Mattia Destro – l’Onda

onda

Mattia Destro è esploso a Siena, come un’Onda che si infrange su uno scoglio. Presenze 32, reti 13, semifinale di Coppa Italia conquistata. Impressa nei tifosi senesi la doppietta del giovane attaccante nel clamoroso 4-0 contro la Lazio, oltre che tante altre gioie, prestazioni da gran giocatore e una costola rotta a Sannino durante un’esultanza. Già, la sua esultanza alla bandierina: decisamente molto “ondeggiante”.

destro
La grande onda – Mattia Destro feat. Gaetano D’Agostino

Emanuele Calaiò – la Lupa

lupa

La Lupa è un animale famelico, assetato di sangue e pronto a proteggere il proprio branco a costo della vita. Calaiò ha mostrato sotto porta la stessa cattiveria di un lupo a digiuno, scoccando in rete 50 frecce che lo hanno consacrato come miglior cannoniere della storia recente del Siena, davanti a mostri sacri come Maccarone e Chiesa. L’Arciere è il simbolo di quel Siena che ha saputo rialzarsi dalla Serie B con prepotenza: se la Contrada avesse preso lui come fantino, sicuramente la Lupa non avrebbe aspettato 27 anni prima di riconquistare il Palio.

 L’Arciere sta mirando e non ha buone intenzioni

Massimo Maccarone – il Drago

drago

Maccarone è il simbolo dell’ultimo Siena, quello che a fatica riusciva sempre a rimanere a galla grazie soprattutto ai suoi gol, 49 in tre stagioni dal 2007 al 2010. Big Mac, che adesso all’Empoli sta vivendo una seconda giovinezza, è stato uno dei giocatori più amati dal popolo senese, quello per cui valeva la pena andare allo stadio. Con le Nike Vapor dorate come il Drago ha saputo inventare tanti capolavori, dalla doppietta all’Inter nel rocambolesco 4-3 alla punizione vincente nel derby contro la Fiorentina. In quella circostanza Maccarone, già ammonito, si tolse la maglietta per esultare e fu espulso. Nessuno si azzardò a puntargli il dito contro, tanto era il rispetto nei suoi confronti; anzi, gli venne intonato il “Massimo, Massimo, Massimo!” del film Il Gladiatore, perché in effetti ricordava molto Massimo Decimo Meridio per ciò che dava in campo.

maccarone
Massimo, Massimo, Massimo!

Enrico Chiesa – l’Istrice

istrice

E infine chi se non Enrico Chiesa, il più forte attaccante passato per la città eterna, l’uomo dal destro fatato, un pieno di genialità e classe. Se fosse un libro Chiesa sarebbe L’eleganza del riccio, ma visto che siamo in Contrada lo riadatteremo a “L’eleganza dell’Istrice”, animale molto simile al primo: silenzioso, sportivo esemplare, ma allo stesso tempo enorme e pericolosissimo, pungente col suo destro sia quando c’era da far gol sia quando c’era da pennellare assist per Flo prima e Bogdani poi. Quanta fantasia con lui e Thomas Locatelli in campo: il periodo più florido a livello tecnico Siena l’ha vissuto con lui. Stropicciarsi gli occhi dopo le sue giocate ormai era diventata un’abitudine domenicale.
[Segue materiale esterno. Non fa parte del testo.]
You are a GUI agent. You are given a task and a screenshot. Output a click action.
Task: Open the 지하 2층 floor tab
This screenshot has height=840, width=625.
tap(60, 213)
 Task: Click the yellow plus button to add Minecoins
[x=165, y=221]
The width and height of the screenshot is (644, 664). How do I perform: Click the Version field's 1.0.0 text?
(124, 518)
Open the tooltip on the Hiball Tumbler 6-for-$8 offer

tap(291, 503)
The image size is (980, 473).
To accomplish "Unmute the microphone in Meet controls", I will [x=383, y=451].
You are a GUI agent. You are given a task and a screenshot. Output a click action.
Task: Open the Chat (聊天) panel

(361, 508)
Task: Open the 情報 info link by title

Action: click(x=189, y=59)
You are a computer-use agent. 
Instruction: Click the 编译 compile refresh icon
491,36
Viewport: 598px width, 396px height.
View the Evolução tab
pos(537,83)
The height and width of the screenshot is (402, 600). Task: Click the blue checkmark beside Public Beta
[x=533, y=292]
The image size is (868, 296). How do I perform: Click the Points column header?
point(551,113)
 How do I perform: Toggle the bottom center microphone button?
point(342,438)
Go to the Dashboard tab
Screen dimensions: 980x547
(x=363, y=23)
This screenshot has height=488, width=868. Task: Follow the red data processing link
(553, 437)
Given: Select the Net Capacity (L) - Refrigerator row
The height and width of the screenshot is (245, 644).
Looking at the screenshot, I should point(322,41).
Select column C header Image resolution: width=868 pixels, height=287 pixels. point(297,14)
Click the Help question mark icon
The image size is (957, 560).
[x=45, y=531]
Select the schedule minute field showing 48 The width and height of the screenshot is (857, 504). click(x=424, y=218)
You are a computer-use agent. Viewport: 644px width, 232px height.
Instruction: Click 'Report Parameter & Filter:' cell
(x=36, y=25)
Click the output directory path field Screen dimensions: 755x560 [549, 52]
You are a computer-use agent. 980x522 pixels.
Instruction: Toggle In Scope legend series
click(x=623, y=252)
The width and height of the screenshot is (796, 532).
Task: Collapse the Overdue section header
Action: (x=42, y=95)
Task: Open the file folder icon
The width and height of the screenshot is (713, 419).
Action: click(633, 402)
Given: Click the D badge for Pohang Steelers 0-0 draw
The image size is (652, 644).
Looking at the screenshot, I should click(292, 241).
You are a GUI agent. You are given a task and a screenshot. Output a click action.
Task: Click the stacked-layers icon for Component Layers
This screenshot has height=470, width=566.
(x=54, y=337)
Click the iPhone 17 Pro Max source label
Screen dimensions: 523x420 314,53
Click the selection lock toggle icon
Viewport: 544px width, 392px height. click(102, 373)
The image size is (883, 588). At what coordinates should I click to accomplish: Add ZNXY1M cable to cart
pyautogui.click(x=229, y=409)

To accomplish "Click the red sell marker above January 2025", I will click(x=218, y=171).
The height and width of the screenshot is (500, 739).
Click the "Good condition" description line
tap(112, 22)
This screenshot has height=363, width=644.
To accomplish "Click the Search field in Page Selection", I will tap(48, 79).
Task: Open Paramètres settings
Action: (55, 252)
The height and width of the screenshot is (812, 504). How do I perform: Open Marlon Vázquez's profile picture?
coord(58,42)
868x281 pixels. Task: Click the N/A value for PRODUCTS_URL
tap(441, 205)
 Puma contro Total90 è stato un duello epico, ma mai quanto lo scontro tra la classe di Chiesa e quella di Figo

Servirebbe un’altro Enrico Chiesa, e con lui tutti gli altri (senza dimenticare Rodrigo Taddei, Paul Codrea, Galloppa e co.), per far rivivere a Siena il sogno di una città eterna. Oltre che per l’arte e la cultura, oltre che per il Palio, anche per il calcio.

Per risvegliarsi dal brutto sogno del fallimento e della retrocessione, per stropicciarsi gli occhi e vedere di nuovo una Robur gremita e 11 leoni vestiti di bianconero che lottano all’ombra della Torre. Che, nei tramonti autunnali, sovrasta il Franchi, e rende ancora più suggestiva l’atmosfera che solo una città eterna come Siena può offrire.